[Article]
— Start —
Scaling does not fix the underlying sensitivity to starting values.
pa[3] in particular cannot be above ~3.15 for GN and ~3.3 for port; both
alg. also fail if there is insufficient spread (e.g., both fail for
pa <- c(1,1.25,1.5) ).

For the record, DE uses (by default at least) a random start and for bad
starts will sometimes fail to give good results; decrease the probability
this happens by increasing itermax from the default itermax=200, as in:

ss <- DEoptim(fun, lower=rep(0,3), upper=c(10e7, 10, 10),
              control=list(trace=FALSE, itermax=1000))

On Wed, 2 Dec 2009, Prof. John C Nash wrote:

> Kate Mullen showed one approach to this problem by using DEOptim to get
> some good starting values.
>
> However, I believe that the real issue is scaling (Warning: well-ridden
> hobby-horse!).
>
> With appropriate scaling, as below, nls does fine. This isn't saying nls
> is perfect -- I've been trying to figure out how to do a nice job of
> helping folk to scale their problems. Ultimately, it would be nice to
> has an nls version that will do the scaling and also watch for some
> other situations that give trouble.
— End —
Reproduce word for word the passage of the forum thread on nls starting values that starts at "On Wed, 2 Dec" and ends at "that give trouble.".

[Supplied data]
— Start —
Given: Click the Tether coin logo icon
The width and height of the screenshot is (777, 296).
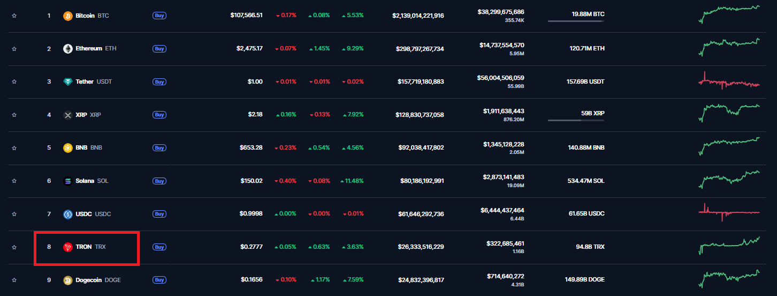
— End —
[Result for this task]
On Wed, 2 Dec 2009, Prof. John C Nash wrote:

> Kate Mullen showed one approach to this problem by using DEOptim to get
> some good starting values.
>
> However, I believe that the real issue is scaling (Warning: well-ridden
> hobby-horse!).
>
> With appropriate scaling, as below, nls does fine. This isn't saying nls
> is perfect -- I've been trying to figure out how to do a nice job of
> helping folk to scale their problems. Ultimately, it would be nice to
> has an nls version that will do the scaling and also watch for some
> other situations that give trouble.